BEGIN Data section
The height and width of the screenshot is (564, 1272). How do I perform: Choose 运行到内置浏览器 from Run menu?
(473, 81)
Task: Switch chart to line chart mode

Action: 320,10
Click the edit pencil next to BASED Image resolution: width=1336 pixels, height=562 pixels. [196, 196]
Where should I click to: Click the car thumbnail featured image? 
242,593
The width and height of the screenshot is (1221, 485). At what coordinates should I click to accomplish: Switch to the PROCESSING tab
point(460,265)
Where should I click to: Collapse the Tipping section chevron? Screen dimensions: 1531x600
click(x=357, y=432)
END Data section
- **Your assignment**:
Reproduce the preceding records exactly and completely.

- **Response**:
The height and width of the screenshot is (564, 1272). How do I perform: Choose 运行到内置浏览器 from Run menu?
(473, 81)
Task: Switch chart to line chart mode

Action: 320,10
Click the edit pencil next to BASED Image resolution: width=1336 pixels, height=562 pixels. [196, 196]
Where should I click to: Click the car thumbnail featured image? 
242,593
The width and height of the screenshot is (1221, 485). At what coordinates should I click to accomplish: Switch to the PROCESSING tab
point(460,265)
Where should I click to: Collapse the Tipping section chevron? Screen dimensions: 1531x600
click(x=357, y=432)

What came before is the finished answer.